◆ What you are asked to do:
Range to reproduce from the entries below: the line with "Task: Open the Não Finalizado dropdown", the line with "Task: Click the NORTH AMERICA green badge", and every line in between. Give them exactly and give nothing else.

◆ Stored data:

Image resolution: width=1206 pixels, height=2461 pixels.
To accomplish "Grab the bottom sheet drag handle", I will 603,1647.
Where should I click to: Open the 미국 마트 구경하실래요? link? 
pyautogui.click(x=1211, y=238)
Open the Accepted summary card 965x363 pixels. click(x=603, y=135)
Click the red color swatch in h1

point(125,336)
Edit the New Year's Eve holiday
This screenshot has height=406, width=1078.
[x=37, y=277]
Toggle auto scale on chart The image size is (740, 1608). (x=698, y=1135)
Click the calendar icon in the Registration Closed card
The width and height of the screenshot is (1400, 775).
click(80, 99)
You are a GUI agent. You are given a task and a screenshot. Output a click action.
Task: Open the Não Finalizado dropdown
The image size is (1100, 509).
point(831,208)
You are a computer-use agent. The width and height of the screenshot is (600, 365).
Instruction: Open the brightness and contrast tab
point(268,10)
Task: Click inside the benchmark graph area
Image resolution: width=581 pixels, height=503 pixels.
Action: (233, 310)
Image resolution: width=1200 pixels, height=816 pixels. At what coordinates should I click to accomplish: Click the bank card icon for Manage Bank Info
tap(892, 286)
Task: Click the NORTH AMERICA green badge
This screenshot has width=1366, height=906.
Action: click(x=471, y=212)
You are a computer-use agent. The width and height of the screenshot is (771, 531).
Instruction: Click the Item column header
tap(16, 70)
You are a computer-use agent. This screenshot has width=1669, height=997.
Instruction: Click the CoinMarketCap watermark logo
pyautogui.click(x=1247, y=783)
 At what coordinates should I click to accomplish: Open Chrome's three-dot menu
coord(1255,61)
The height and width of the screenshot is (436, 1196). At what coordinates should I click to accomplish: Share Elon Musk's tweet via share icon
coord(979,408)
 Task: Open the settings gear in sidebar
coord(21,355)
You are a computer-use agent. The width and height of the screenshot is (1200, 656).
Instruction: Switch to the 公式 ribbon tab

◆ Answer:
Task: Open the Não Finalizado dropdown
The image size is (1100, 509).
point(831,208)
You are a computer-use agent. The width and height of the screenshot is (600, 365).
Instruction: Open the brightness and contrast tab
point(268,10)
Task: Click inside the benchmark graph area
Image resolution: width=581 pixels, height=503 pixels.
Action: (233, 310)
Image resolution: width=1200 pixels, height=816 pixels. At what coordinates should I click to accomplish: Click the bank card icon for Manage Bank Info
tap(892, 286)
Task: Click the NORTH AMERICA green badge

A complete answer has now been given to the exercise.